## WHAT NEEDS TO BE DONE
Each record below should be given again exactly as it reads.

[Stored records]
◇ ◇ ◇ ◇ ◇
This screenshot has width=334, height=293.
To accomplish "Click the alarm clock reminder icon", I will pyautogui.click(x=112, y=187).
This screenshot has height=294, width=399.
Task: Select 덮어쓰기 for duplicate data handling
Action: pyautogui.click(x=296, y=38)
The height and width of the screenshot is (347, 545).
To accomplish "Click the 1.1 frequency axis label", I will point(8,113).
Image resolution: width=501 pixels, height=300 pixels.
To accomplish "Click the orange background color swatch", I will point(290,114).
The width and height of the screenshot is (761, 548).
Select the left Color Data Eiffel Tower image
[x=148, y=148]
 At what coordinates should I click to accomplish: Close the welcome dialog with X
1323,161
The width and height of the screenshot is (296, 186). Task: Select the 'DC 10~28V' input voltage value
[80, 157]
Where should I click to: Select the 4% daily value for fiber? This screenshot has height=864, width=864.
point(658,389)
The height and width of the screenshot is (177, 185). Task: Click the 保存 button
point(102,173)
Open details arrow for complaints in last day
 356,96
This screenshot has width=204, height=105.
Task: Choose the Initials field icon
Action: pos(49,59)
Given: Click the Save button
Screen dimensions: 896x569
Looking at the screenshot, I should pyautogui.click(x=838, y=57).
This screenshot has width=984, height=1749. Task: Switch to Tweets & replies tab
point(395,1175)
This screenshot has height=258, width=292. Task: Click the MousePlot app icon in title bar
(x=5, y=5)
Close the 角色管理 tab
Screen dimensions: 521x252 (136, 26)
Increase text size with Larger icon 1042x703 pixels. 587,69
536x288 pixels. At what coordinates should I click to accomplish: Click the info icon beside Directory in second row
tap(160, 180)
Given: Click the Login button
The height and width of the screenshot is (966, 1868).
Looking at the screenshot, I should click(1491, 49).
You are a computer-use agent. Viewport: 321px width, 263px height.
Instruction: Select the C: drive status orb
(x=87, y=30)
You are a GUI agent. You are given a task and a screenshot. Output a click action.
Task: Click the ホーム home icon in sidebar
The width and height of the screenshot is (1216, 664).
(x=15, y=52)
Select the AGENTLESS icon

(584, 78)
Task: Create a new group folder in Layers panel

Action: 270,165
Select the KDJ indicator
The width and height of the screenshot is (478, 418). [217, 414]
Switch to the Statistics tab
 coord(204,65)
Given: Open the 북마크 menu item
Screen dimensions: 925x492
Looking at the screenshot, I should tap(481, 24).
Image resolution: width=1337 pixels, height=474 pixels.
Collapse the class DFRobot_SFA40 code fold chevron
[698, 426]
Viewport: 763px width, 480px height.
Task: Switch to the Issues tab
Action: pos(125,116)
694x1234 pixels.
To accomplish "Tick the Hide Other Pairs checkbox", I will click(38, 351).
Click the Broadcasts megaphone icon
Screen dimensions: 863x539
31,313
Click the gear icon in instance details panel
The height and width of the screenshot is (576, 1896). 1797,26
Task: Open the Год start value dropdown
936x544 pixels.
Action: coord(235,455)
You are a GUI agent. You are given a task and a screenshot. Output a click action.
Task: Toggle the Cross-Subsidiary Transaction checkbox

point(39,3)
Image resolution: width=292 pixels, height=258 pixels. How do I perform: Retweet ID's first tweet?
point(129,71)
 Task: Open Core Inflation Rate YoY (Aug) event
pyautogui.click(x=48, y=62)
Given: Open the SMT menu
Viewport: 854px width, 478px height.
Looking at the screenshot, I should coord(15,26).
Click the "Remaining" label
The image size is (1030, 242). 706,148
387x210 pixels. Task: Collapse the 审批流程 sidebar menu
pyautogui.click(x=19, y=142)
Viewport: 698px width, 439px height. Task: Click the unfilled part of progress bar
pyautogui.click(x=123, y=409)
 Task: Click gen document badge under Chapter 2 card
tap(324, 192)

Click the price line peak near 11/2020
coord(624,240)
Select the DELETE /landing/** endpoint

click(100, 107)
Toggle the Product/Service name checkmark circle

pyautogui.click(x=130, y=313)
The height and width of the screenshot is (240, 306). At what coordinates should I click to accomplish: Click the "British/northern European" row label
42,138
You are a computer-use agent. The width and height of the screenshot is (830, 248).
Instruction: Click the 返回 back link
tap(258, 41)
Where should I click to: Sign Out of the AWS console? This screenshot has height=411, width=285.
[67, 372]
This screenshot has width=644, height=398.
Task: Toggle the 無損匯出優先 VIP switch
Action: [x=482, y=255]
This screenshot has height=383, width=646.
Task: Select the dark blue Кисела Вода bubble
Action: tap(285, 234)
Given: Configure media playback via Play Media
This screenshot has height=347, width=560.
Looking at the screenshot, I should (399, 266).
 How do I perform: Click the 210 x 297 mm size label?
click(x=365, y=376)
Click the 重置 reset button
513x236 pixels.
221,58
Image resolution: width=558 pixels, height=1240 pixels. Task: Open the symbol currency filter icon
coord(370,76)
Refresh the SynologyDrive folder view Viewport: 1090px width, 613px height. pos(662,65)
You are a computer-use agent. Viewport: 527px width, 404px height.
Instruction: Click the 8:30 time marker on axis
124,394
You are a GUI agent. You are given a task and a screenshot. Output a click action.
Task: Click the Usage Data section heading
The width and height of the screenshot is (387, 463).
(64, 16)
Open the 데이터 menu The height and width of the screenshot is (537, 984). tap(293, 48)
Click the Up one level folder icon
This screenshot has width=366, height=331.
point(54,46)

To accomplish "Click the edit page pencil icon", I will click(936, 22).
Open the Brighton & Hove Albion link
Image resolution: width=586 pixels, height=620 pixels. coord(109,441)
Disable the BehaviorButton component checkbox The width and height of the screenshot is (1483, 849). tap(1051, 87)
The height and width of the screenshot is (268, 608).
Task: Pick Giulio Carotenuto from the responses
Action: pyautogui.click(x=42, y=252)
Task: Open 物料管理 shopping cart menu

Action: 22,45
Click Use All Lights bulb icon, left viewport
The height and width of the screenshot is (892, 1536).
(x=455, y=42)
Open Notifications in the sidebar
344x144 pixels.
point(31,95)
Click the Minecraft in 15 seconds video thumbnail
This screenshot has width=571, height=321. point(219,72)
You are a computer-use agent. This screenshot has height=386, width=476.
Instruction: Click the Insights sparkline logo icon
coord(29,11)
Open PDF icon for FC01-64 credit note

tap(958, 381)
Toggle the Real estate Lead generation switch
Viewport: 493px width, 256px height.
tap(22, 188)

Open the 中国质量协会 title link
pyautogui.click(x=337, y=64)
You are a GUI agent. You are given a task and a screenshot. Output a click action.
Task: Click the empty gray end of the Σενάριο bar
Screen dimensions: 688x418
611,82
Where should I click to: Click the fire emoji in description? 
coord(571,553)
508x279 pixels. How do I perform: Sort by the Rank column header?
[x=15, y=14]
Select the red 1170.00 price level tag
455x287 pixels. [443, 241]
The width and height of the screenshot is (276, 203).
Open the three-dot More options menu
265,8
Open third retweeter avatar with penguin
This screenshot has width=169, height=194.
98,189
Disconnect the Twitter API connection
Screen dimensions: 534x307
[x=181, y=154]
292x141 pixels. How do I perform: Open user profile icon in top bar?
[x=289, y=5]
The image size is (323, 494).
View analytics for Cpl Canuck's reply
◇ ◇ ◇ ◇ ◇
## ANSWER BOX
This screenshot has width=334, height=293.
To accomplish "Click the alarm clock reminder icon", I will pyautogui.click(x=112, y=187).
This screenshot has height=294, width=399.
Task: Select 덮어쓰기 for duplicate data handling
Action: pyautogui.click(x=296, y=38)
The height and width of the screenshot is (347, 545).
To accomplish "Click the 1.1 frequency axis label", I will point(8,113).
Image resolution: width=501 pixels, height=300 pixels.
To accomplish "Click the orange background color swatch", I will point(290,114).
The width and height of the screenshot is (761, 548).
Select the left Color Data Eiffel Tower image
[x=148, y=148]
 At what coordinates should I click to accomplish: Close the welcome dialog with X
1323,161
The width and height of the screenshot is (296, 186). Task: Select the 'DC 10~28V' input voltage value
[80, 157]
Where should I click to: Select the 4% daily value for fiber? This screenshot has height=864, width=864.
point(658,389)
The height and width of the screenshot is (177, 185). Task: Click the 保存 button
point(102,173)
Open details arrow for complaints in last day
 356,96
This screenshot has width=204, height=105.
Task: Choose the Initials field icon
Action: pos(49,59)
Given: Click the Save button
Screen dimensions: 896x569
Looking at the screenshot, I should pyautogui.click(x=838, y=57).
This screenshot has width=984, height=1749. Task: Switch to Tweets & replies tab
point(395,1175)
This screenshot has height=258, width=292. Task: Click the MousePlot app icon in title bar
(x=5, y=5)
Close the 角色管理 tab
Screen dimensions: 521x252 (136, 26)
Increase text size with Larger icon 1042x703 pixels. 587,69
536x288 pixels. At what coordinates should I click to accomplish: Click the info icon beside Directory in second row
tap(160, 180)
Given: Click the Login button
The height and width of the screenshot is (966, 1868).
Looking at the screenshot, I should click(1491, 49).
You are a computer-use agent. Viewport: 321px width, 263px height.
Instruction: Select the C: drive status orb
(x=87, y=30)
You are a GUI agent. You are given a task and a screenshot. Output a click action.
Task: Click the ホーム home icon in sidebar
The width and height of the screenshot is (1216, 664).
(x=15, y=52)
Select the AGENTLESS icon

(584, 78)
Task: Create a new group folder in Layers panel

Action: 270,165
Select the KDJ indicator
The width and height of the screenshot is (478, 418). [217, 414]
Switch to the Statistics tab
 coord(204,65)
Given: Open the 북마크 menu item
Screen dimensions: 925x492
Looking at the screenshot, I should tap(481, 24).
Image resolution: width=1337 pixels, height=474 pixels.
Collapse the class DFRobot_SFA40 code fold chevron
[698, 426]
Viewport: 763px width, 480px height.
Task: Switch to the Issues tab
Action: pos(125,116)
694x1234 pixels.
To accomplish "Tick the Hide Other Pairs checkbox", I will click(38, 351).
Click the Broadcasts megaphone icon
Screen dimensions: 863x539
31,313
Click the gear icon in instance details panel
The height and width of the screenshot is (576, 1896). 1797,26
Task: Open the Год start value dropdown
936x544 pixels.
Action: coord(235,455)
You are a GUI agent. You are given a task and a screenshot. Output a click action.
Task: Toggle the Cross-Subsidiary Transaction checkbox

point(39,3)
Image resolution: width=292 pixels, height=258 pixels. How do I perform: Retweet ID's first tweet?
point(129,71)
 Task: Open Core Inflation Rate YoY (Aug) event
pyautogui.click(x=48, y=62)
Given: Open the SMT menu
Viewport: 854px width, 478px height.
Looking at the screenshot, I should coord(15,26).
Click the "Remaining" label
The image size is (1030, 242). 706,148
387x210 pixels. Task: Collapse the 审批流程 sidebar menu
pyautogui.click(x=19, y=142)
Viewport: 698px width, 439px height. Task: Click the unfilled part of progress bar
pyautogui.click(x=123, y=409)
 Task: Click gen document badge under Chapter 2 card
tap(324, 192)

Click the price line peak near 11/2020
coord(624,240)
Select the DELETE /landing/** endpoint

click(100, 107)
Toggle the Product/Service name checkmark circle

pyautogui.click(x=130, y=313)
The height and width of the screenshot is (240, 306). At what coordinates should I click to accomplish: Click the "British/northern European" row label
42,138
You are a computer-use agent. The width and height of the screenshot is (830, 248).
Instruction: Click the 返回 back link
tap(258, 41)
Where should I click to: Sign Out of the AWS console? This screenshot has height=411, width=285.
[67, 372]
This screenshot has width=644, height=398.
Task: Toggle the 無損匯出優先 VIP switch
Action: [x=482, y=255]
This screenshot has height=383, width=646.
Task: Select the dark blue Кисела Вода bubble
Action: tap(285, 234)
Given: Configure media playback via Play Media
This screenshot has height=347, width=560.
Looking at the screenshot, I should (399, 266).
 How do I perform: Click the 210 x 297 mm size label?
click(x=365, y=376)
Click the 重置 reset button
513x236 pixels.
221,58
Image resolution: width=558 pixels, height=1240 pixels. Task: Open the symbol currency filter icon
coord(370,76)
Refresh the SynologyDrive folder view Viewport: 1090px width, 613px height. pos(662,65)
You are a computer-use agent. Viewport: 527px width, 404px height.
Instruction: Click the 8:30 time marker on axis
124,394
You are a GUI agent. You are given a task and a screenshot. Output a click action.
Task: Click the Usage Data section heading
The width and height of the screenshot is (387, 463).
(64, 16)
Open the 데이터 menu The height and width of the screenshot is (537, 984). tap(293, 48)
Click the Up one level folder icon
This screenshot has width=366, height=331.
point(54,46)

To accomplish "Click the edit page pencil icon", I will click(936, 22).
Open the Brighton & Hove Albion link
Image resolution: width=586 pixels, height=620 pixels. coord(109,441)
Disable the BehaviorButton component checkbox The width and height of the screenshot is (1483, 849). tap(1051, 87)
The height and width of the screenshot is (268, 608).
Task: Pick Giulio Carotenuto from the responses
Action: pyautogui.click(x=42, y=252)
Task: Open 物料管理 shopping cart menu

Action: 22,45
Click Use All Lights bulb icon, left viewport
The height and width of the screenshot is (892, 1536).
(x=455, y=42)
Open Notifications in the sidebar
344x144 pixels.
point(31,95)
Click the Minecraft in 15 seconds video thumbnail
This screenshot has width=571, height=321. point(219,72)
You are a computer-use agent. This screenshot has height=386, width=476.
Instruction: Click the Insights sparkline logo icon
coord(29,11)
Open PDF icon for FC01-64 credit note

tap(958, 381)
Toggle the Real estate Lead generation switch
Viewport: 493px width, 256px height.
tap(22, 188)

Open the 中国质量协会 title link
pyautogui.click(x=337, y=64)
You are a GUI agent. You are given a task and a screenshot. Output a click action.
Task: Click the empty gray end of the Σενάριο bar
Screen dimensions: 688x418
611,82
Where should I click to: Click the fire emoji in description? 
coord(571,553)
508x279 pixels. How do I perform: Sort by the Rank column header?
[x=15, y=14]
Select the red 1170.00 price level tag
455x287 pixels. [443, 241]
The width and height of the screenshot is (276, 203).
Open the three-dot More options menu
265,8
Open third retweeter avatar with penguin
This screenshot has width=169, height=194.
98,189
Disconnect the Twitter API connection
Screen dimensions: 534x307
[x=181, y=154]
292x141 pixels. How do I perform: Open user profile icon in top bar?
[x=289, y=5]
The image size is (323, 494).
View analytics for Cpl Canuck's reply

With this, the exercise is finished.